You cannot overcome that perception by ardently pleading that the very folks who call you racist, sexist, homophobic bigots are well-intentioned but incompetent. If someone calls you a racist, and you respond by stating that they are a reasonable human being with policy differences, you grant their premise: A reasonable person has called you a racist, which means it is reasonable to call you racist. You lose.

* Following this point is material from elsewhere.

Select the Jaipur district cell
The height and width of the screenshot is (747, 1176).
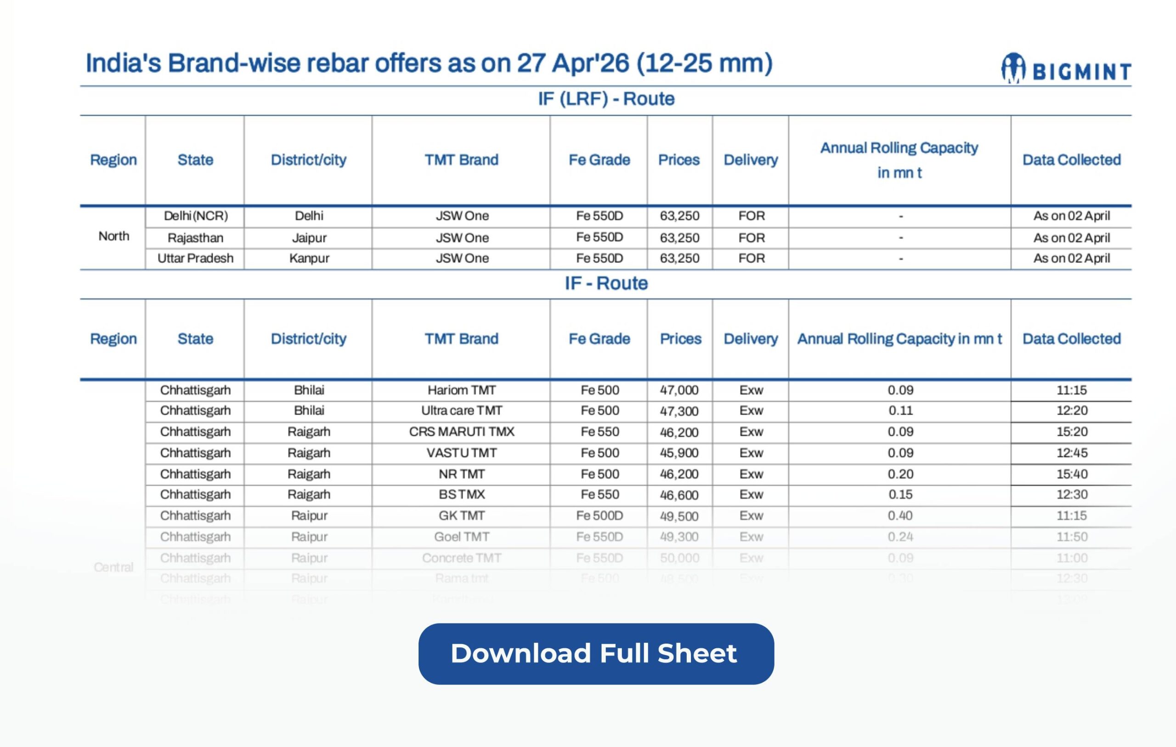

And Republicans have been losing, at least in large part, because they grant the fundamental premise of the left: Democrats are well-meaning, even when they are wrong, and Republicans have evil intentions, even when they are right. That is a recipe for disaster in a country where intentions matter more than actions.
“And Republicans have been losing”...not lately.
Rudy seems to disagree.
Walker has started the ball rolling on a national level.
Rejecting the underlying premise of all those questions from Liberals is a movement that will easily gather steam, all that is needed was a leader.
If Walker gains a real foothold, a lot of Liberals are going to be challenged, right on down the line from presidential stuff to man on the street stuff.
All we need is someone to illustrate it being done.
The GOP needs a band of hard-core, no-prisoners polemicists to take down the Democrats and the Mediacrats every time they pop wise or sneer at Republican values and intentions.
We needed Newt to keep that job of Chief Bomb-Thrower in the House instead of making him Speaker. The job change muffled his message and ruined his opportunities to take out 'Rat lies and publicly shoot them.
On the other hand, Boehner is playing to lose (as I've posted many times) because the Chamber wants the 'Rat initiatives on dumping employer healthcare and wiping out middle-class pension and retirement. (Force us to work ourselves into our graves, goody goody for them.) Their interests are too nearly convergent (insert entire corpus of David Horowitz writings here) and people need out from under both leadership cadres, as neither is supporting the continuation of the Republic and the interests of the middle class, much less the broader liberty interest of the People.
We need an advocate for crony-free, antifascist capitalism, a Fed-free currency, and the liberty of the People. None of those ideas resound yet, because our advocates have not appeared yet to strike them into the stone of the Front Range in letter 20 feet tall, and forge the golden political rhetoric that will rally the People to the Framers' vision of America.